Исходный отрывок:
++++++++++++++++++++

Мы въехали в заросли. Стало теплее, и тонкий свежий аромат джунглей проник в «джип» и заглушил запах. Солнце исчезло где‑то за деревьями. И только тонкие красноватые его лучи, пробиваясь сквозь листву, плясали на сырой покрытой мхом и густой травой земле. Постепенно солнечные блики стали тускнеть и затем исчезли совсем. Лес затопили сиреневые короткие сумерки. Потом сиреневый неверный свет отступил куда‑то в глубину леса, и теперь только фары «джипа» высвечивали заросли, подступившие к шоссе. Вскоре шоссе кончилось, и началась грунтовая дорога. Позади остались огни городка Гудалур и большой деревни Ирумаду. До самой Кералы не было больше крупных населенных пунктов. Ветви зарослей хлестали по обшивке «джипа», стряхивая обильно выпавшую росу. Иногда над дорогой возникали высеченные в грунте обочины, тогда придорожные заросли уходили куда‑то вверх, и оттуда причудливо свешивались на дорогу ветви деревьев и кустарников. И в этих ветвях плыли яркие звезды.

Стрелки моих часов показывали полночь. А «джип» продолжал все куда‑то двигаться сквозь заросли и звезды. Неожиданно какая‑то тень возникла на дороге и метнулась в придорожные кусты. Машина остановилась. И вдруг прямо из зарослей к машине вышла вереница людей. Маленькие, темнокожие, они легко ступали по земле, о чем‑то тихо переговариваясь между собой. Их вьющиеся волосы напоминали высокие меховые шапки. Короткие куски светлой ткани, начинавшиеся где‑то около подбородка, прикрывали худые темные тела. В глазах, по‑детски широко открытых, светилось удивление и как‑то странно отражались низкие звезды. Их тихий говор был похож на шелест листьев ночного леса. Так же неожиданно, как и появились, они вдруг исчезли, растворившись, как призраки, в сумраке окружающего леса. Передо мной была пустая дорога. Может быть, мне все это померещилось?

++++++++++++++++++++

Приведённые строки:
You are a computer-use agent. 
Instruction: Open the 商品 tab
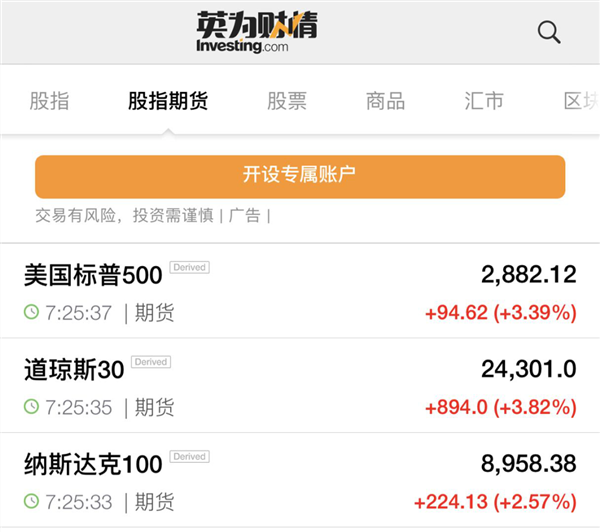click(385, 101)
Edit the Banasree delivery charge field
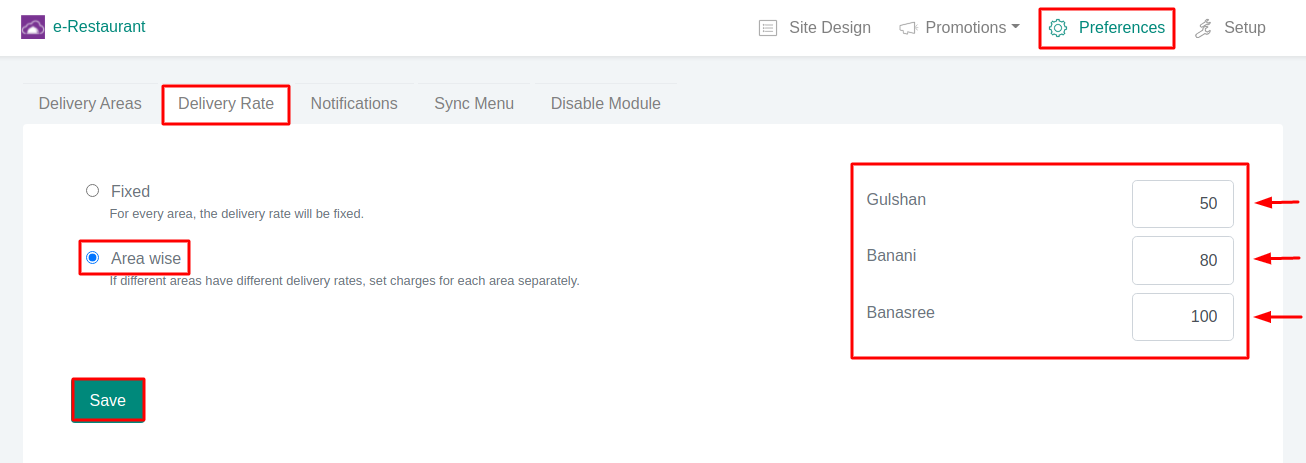Viewport: 1306px width, 463px height. click(x=1182, y=316)
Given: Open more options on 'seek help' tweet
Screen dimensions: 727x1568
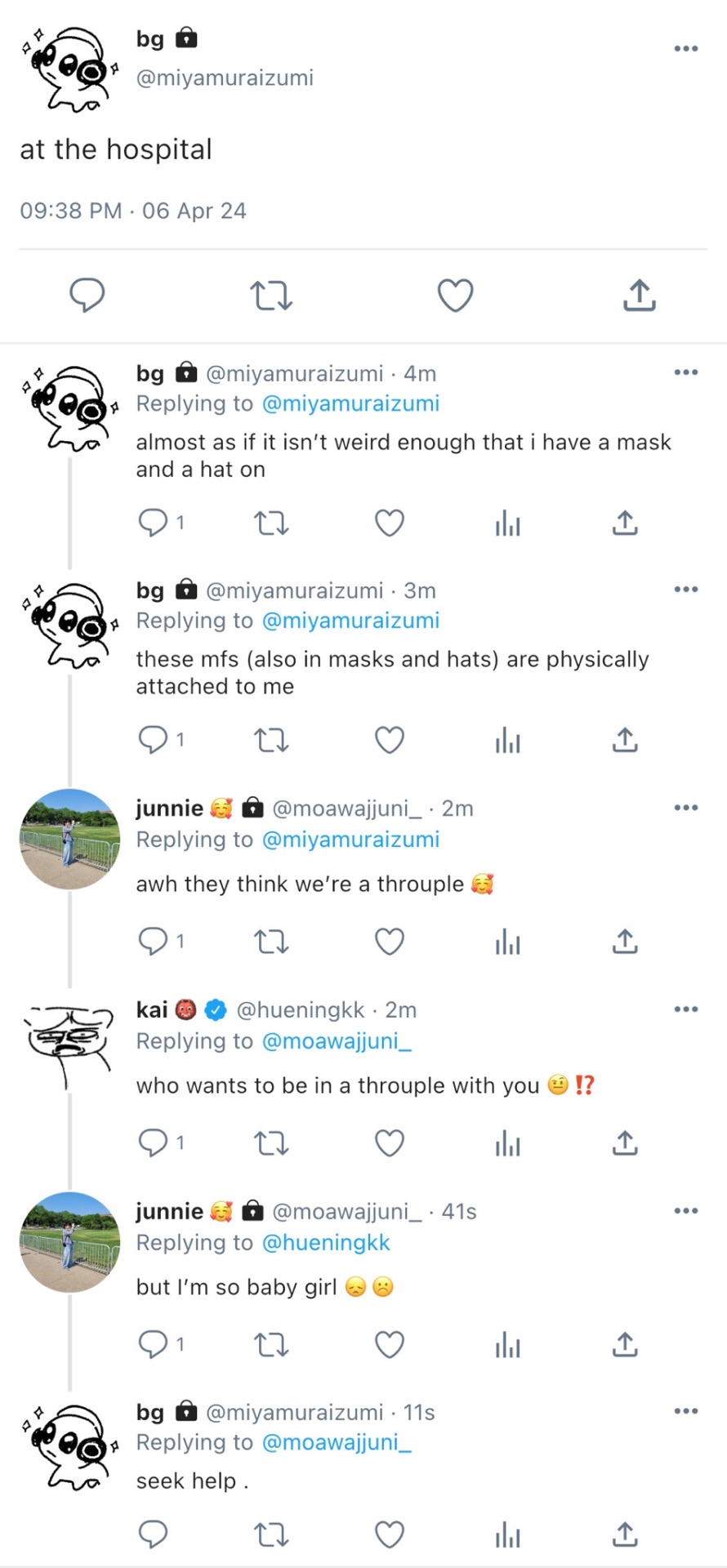Looking at the screenshot, I should (x=685, y=1411).
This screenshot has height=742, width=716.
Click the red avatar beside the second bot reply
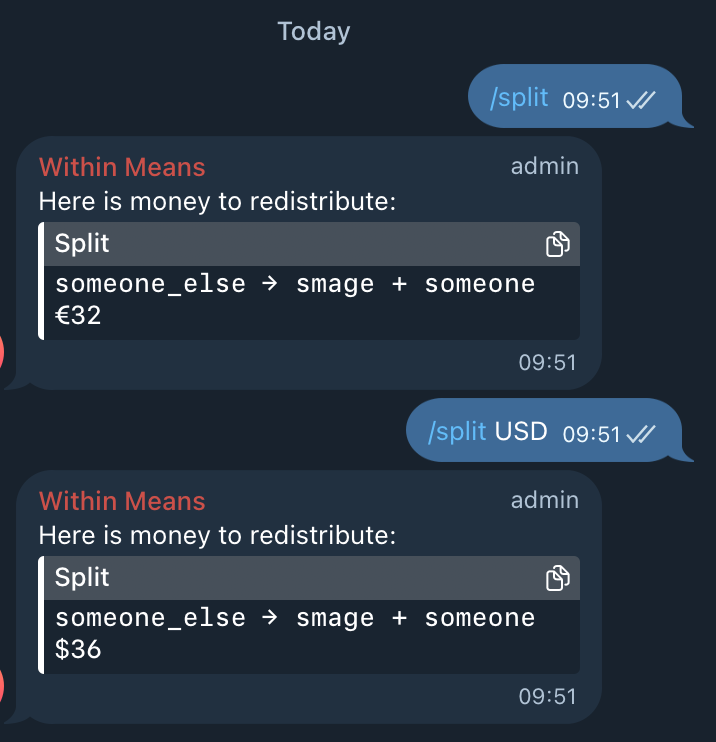(1, 687)
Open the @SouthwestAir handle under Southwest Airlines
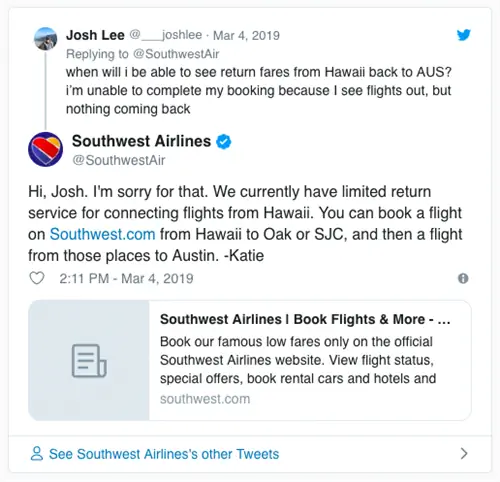The width and height of the screenshot is (500, 482). pyautogui.click(x=119, y=160)
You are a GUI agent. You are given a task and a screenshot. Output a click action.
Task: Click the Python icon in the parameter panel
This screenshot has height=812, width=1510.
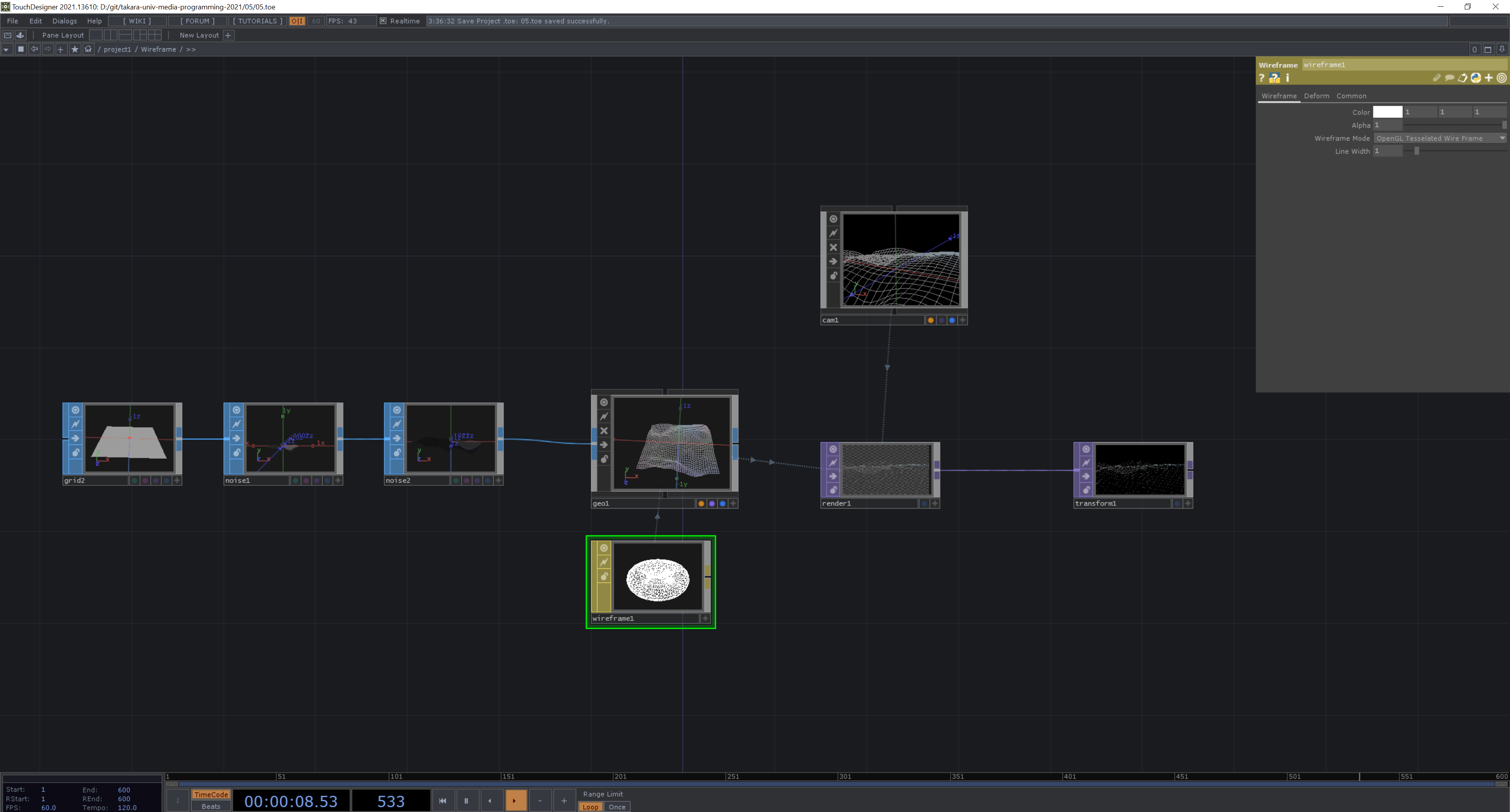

++++++++++++++++++++

Выполните задания:
1. Назовите все географические названия, которые встречаются в отрывке о ночной поездке через джунгли.
2. Верните, пожалуйста, без изменений все приведённые выше строки, в которых есть слово "This"; регистр учитывается.

Полные ответы:
1. Гудалур, Ирумаду, Керала.

2.
This screenshot has height=742, width=716.
This screenshot has height=812, width=1510.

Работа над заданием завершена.